In his review of the book From the Closet to the Altar: Courts, Backlash, and the Struggle for Same-Sex Marriage,
by Michael J. Klarman, Caldwell notes the effect of the media’s
promotion and the changes in law have had on public opinion. He wrote,
“A barrage of judicial activism on one issue can soften up voting
public’s resistance on others.”
“Marriage litigation has been a bonanza,” he added. “Judicial fiat put a
halo of normalcy around gay marriage where none had existed before…When
elites rally unanimously to a cause, it can become a kind of common
sense.” No one, he said, wants to be seen to be more conservative than
his neighbours, and “the elite view thus becomes a self-fulfilling
prophecy.”
O’Neill wrote that while the movement normally gets cast as a
continuation of the American civil rights movement of the 1950s and
‘60s, “it’s better understood as a continuation, and intensification, of
the modern state’s desire to get a foot in the door of our private
lives and to assume sovereignty over our relationships.
“From the get-go, the depiction of the campaign for gay marriage as a
liberty-tinged movement for greater equality was questionable to say the
least,” he said.
Where “gay marriage” has been installed, it has largely been the result
of the deliberate suppression of the democratic process and the work of
the judiciary, the “legal elite.”
Caldwell writes, “Never since the Progressive Era has there been a
social movement as elite-driven as the one for gay marriage. No issue
divides the country more squarely by class. Opponents of California’s
anti-marriage Proposition 8 have come to include virtually all of
Hollywood, Apple, Google, Amazon, and the White House.”

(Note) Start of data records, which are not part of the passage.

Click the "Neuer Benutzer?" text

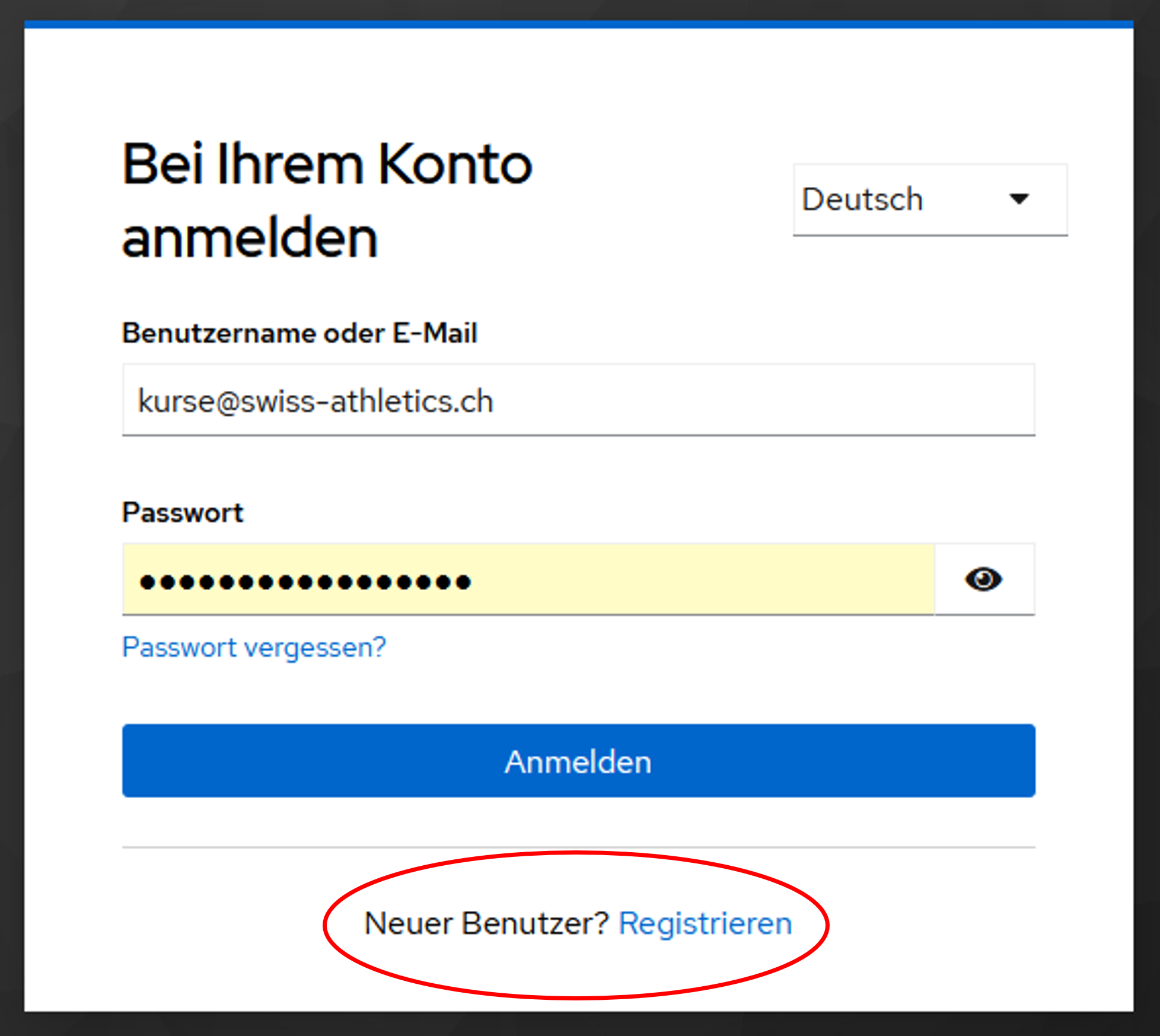point(486,923)
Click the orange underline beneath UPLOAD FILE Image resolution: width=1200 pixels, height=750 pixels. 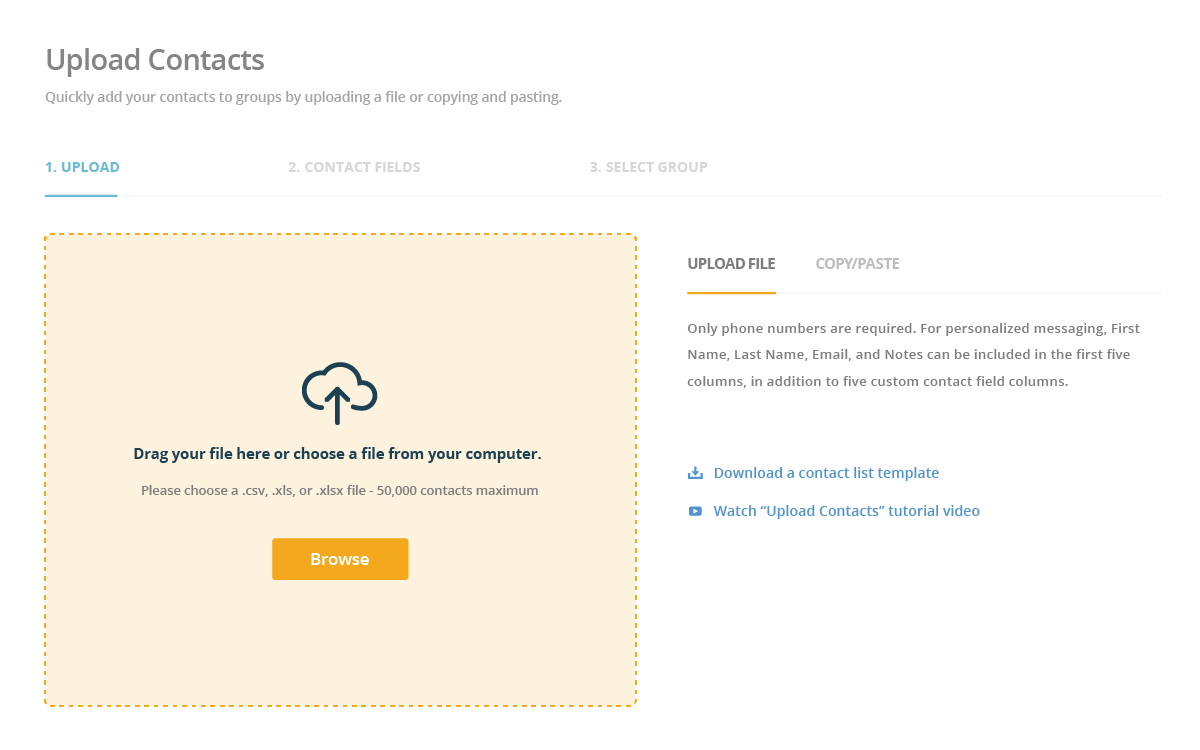click(731, 293)
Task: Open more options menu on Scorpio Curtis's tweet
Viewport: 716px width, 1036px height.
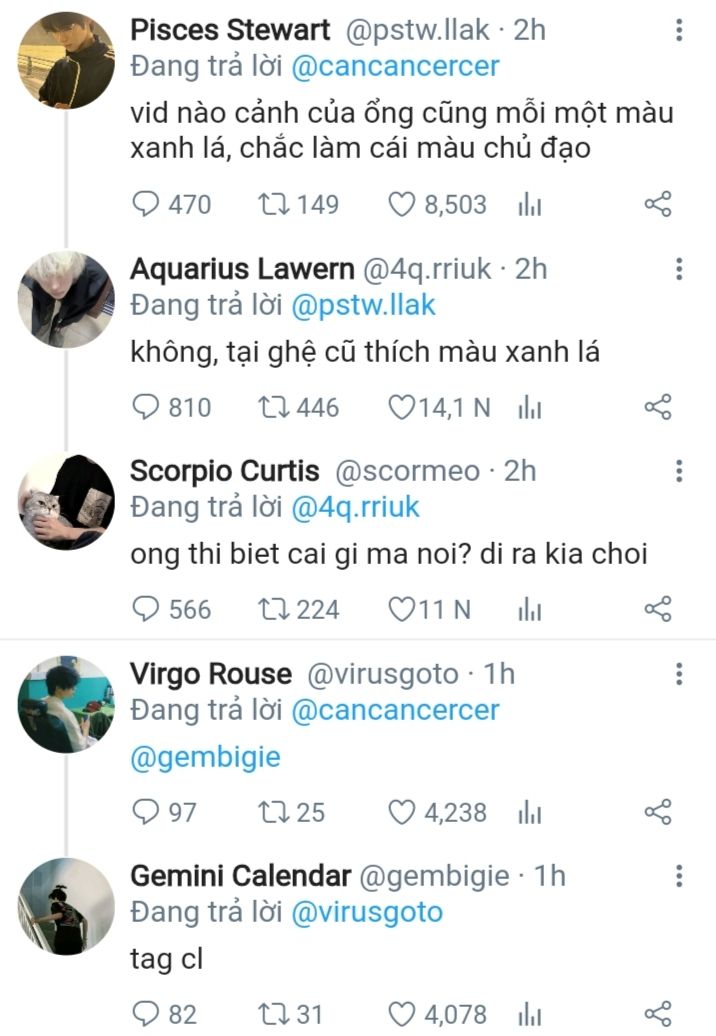Action: (x=679, y=472)
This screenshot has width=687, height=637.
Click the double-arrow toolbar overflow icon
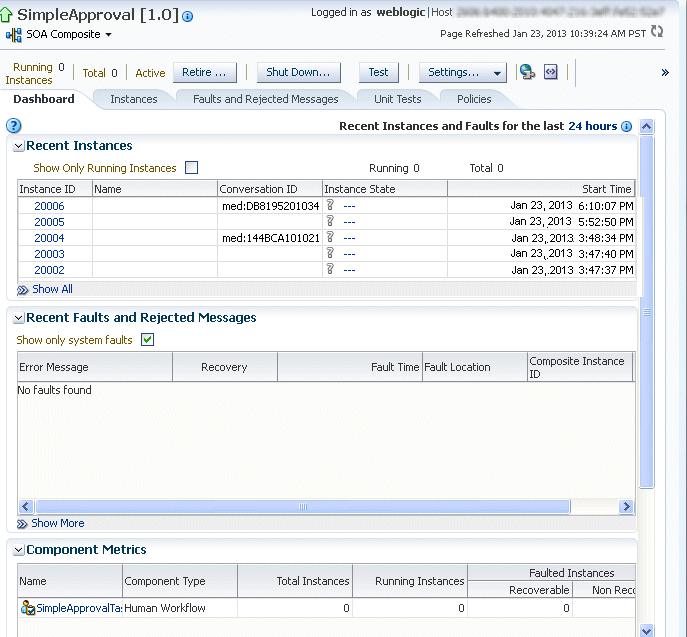[665, 73]
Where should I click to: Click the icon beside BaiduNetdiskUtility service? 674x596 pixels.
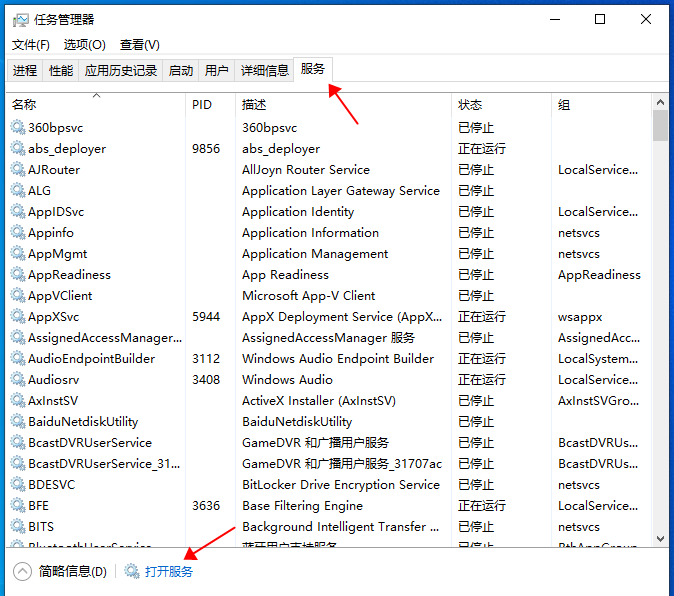18,421
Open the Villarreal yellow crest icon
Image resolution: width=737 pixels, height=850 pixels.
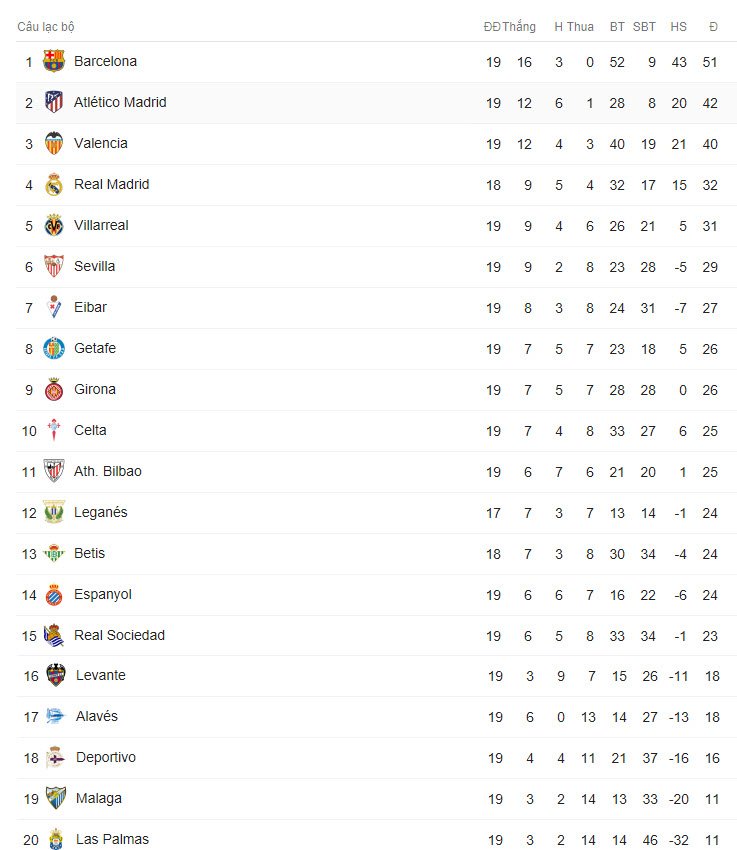54,225
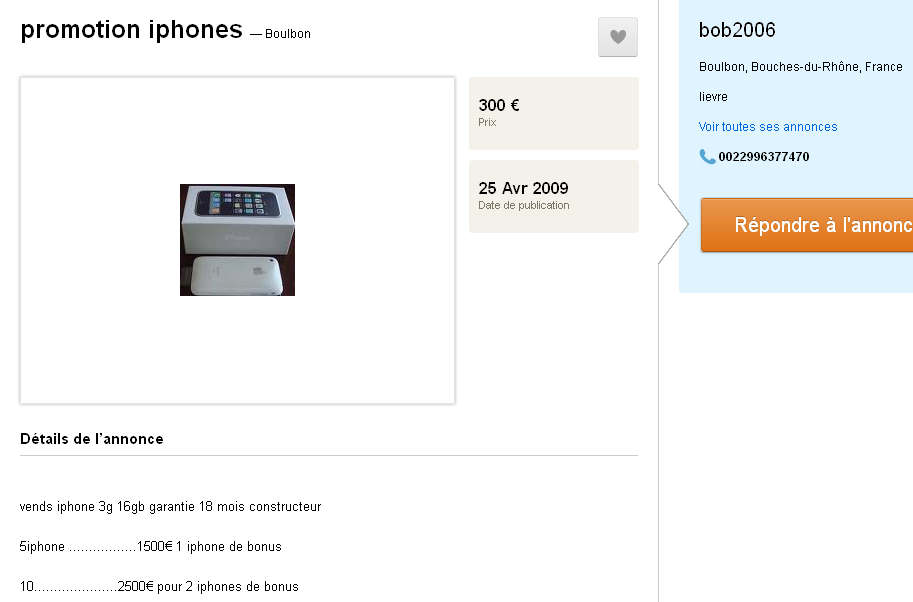Click the 'vends iphone 3g 16gb' description line

click(170, 507)
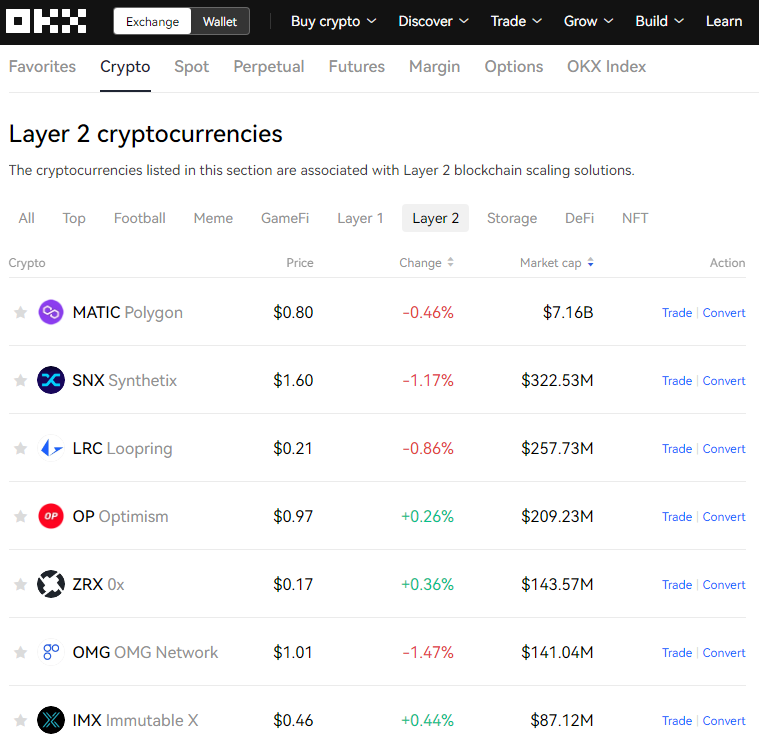
Task: Select the DeFi category filter
Action: (x=579, y=218)
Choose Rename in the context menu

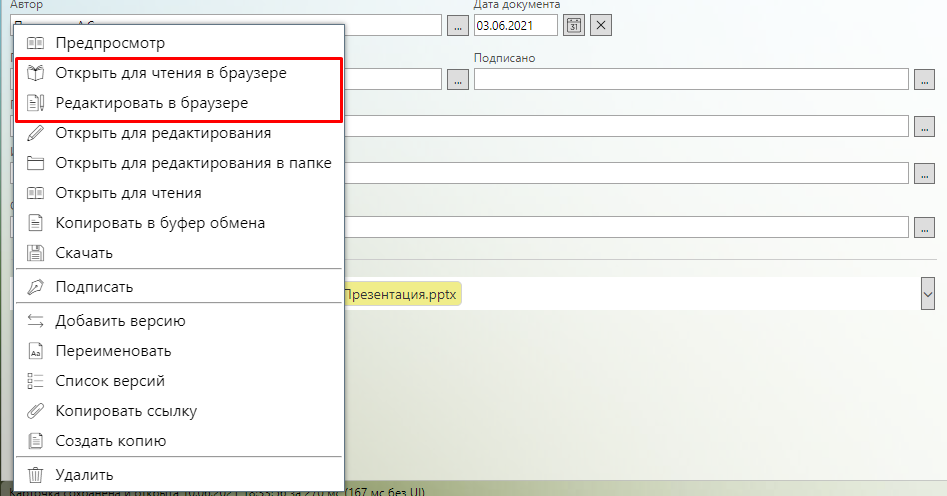click(113, 351)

O’Neill agrees, saying, “Grassroots public protesting for the right of
homosexuals to marry was notable by its absence. Instead, this has been a
movement led by lawyers and professional activists, backed by the CEOs
of hedge-fund corporations and newspapers of record such as The Times.”
Caldwell quotes research that found public support for gay marriage has
been increasing by four points a year since 2009. “Public opinion does
not change this fast in free societies. Either opinion is not changing
as fast as it appears to be, or society is not as free,” he concludes.